Thanks! Sadly I don't think the all day dining is really a good value at all anymore unless you are a really big eater. I don't like that you have to choose between a side or (limited to what the restaurant serves) dessert unless you are eating somewhere where food automatically comes with a side like a burger and fry platter. Kid's meals run $7-$8 so for a kid to have lunch plus dinner that seems cheaper to just get 2 meals out of pocket vs pay $19.99. It also appears kids only get one side now & no dessert with their meal whether on the plan or not whereas it used to include 2 sides plus an adult dessert. As an adult I typically spend $15 average for the platter (one of the bigger meal choices at SW) and drink at Spice Mill so $15 lunch plus $15 dinner still ends up being less money. Sigh, I guess I'm just remembering the days (less than 2 yrs ago!) when I'd get my daughter the all day kid's dining & it was $14.99 and included a kid's meal entree plus any 2 sides of their choice (adult sides subbed if you ask) and a dessert. Getting it was a no brainer. Adult version was basically the same deal but $19.99 or $24.99 depending on the season. Breakfast was very limited but still included. In two years the amount of food has gone down & price has gone up a lot!


----------



## Gina-Gina-Bo-Bina

Princess Melody said:


> Thanks! Sadly I don't think the all day dining is really a good value at all anymore unless you are a really big eater. I don't like that you have to choose between a side or (limited to what the restaurant serves) dessert unless you are eating somewhere where food automatically comes with a side like a burger and fry platter. Kid's meals run $7-$8 so for a kid to have lunch plus dinner that seems cheaper to just get 2 meals out of pocket vs pay $19.99. It also appears kids only get one side now & no dessert with their meal whether on the plan or not whereas it used to include 2 sides plus an adult dessert. As an adult I typically spend $15 average for the platter (one of the bigger meal choices at SW) and drink at Spice Mill so $15 lunch plus $15 dinner still ends up being less money. Sigh, I guess I'm just remembering the days (less than 2 yrs ago!) when I'd get my daughter the all day kid's dining & it was $14.99 and included a kid's meal entree plus any 2 sides of their choice (adult sides subbed if you ask) and a dessert. Getting it was a no brainer. Adult version was basically the same deal but $19.99 or $24.99 depending on the season. Breakfast was very limited but still included. In two years the amount of food has gone down & price has gone up a lot!

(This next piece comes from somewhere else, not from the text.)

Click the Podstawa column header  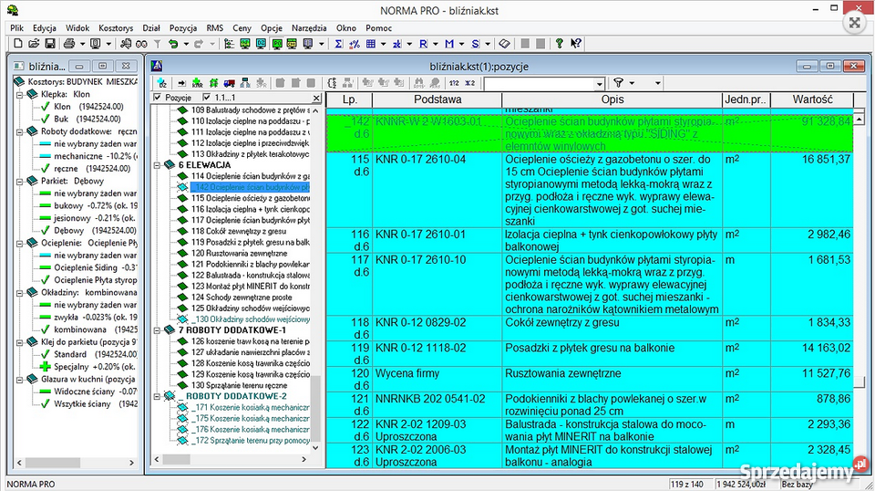(437, 99)
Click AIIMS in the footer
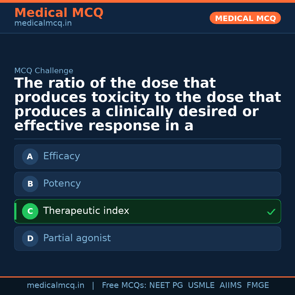 point(231,285)
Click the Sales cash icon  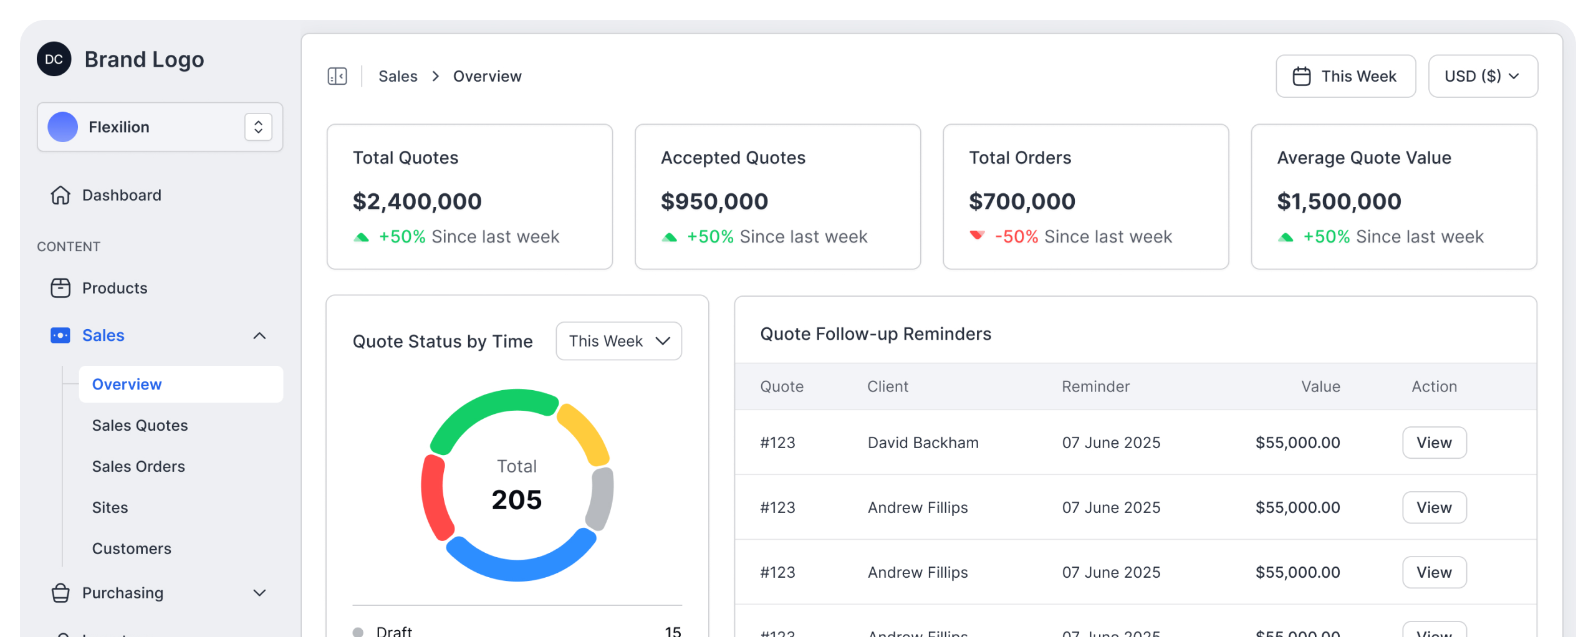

I know we certainly got our value's worth.

My son (an adult) ate the following on our visit:

A double cheeseburger platter from Spice Mill - $11.99
The Emperor's pasta platter from Expedition Cafe - $11.99
Pepperoni pizza from Seaport Pizza - $7.69
Cookies twice - I can't remember the price, but let's say $2.99 each (which is probably a low estimate)
At least 5 bottles of Dasani water throughout the day - $2.99 each, I think?
A muffin and milk from Seafire Grill for breakfast - again, unsure of the price, but at least $2.49 for each

That's $57.58 in food items, with some estimates lower than what I think the actual prices were and a guess on the number of waters he drank....there very well could have been more.  We paid $31.49 for the plan with the passmember discount.   Just for him alone, we saved $26.09.....and he had the freedom to eat whenever he wanted, with nothing extra out of pocket.  This was a day where we arrived at park opening (9 am) and ate breakfast, lunch and dinner before the park closed at 7 pm (many nights, such as during the summer, there would be an additional 2 hours of park time in which to maximize the plan entitlements even more).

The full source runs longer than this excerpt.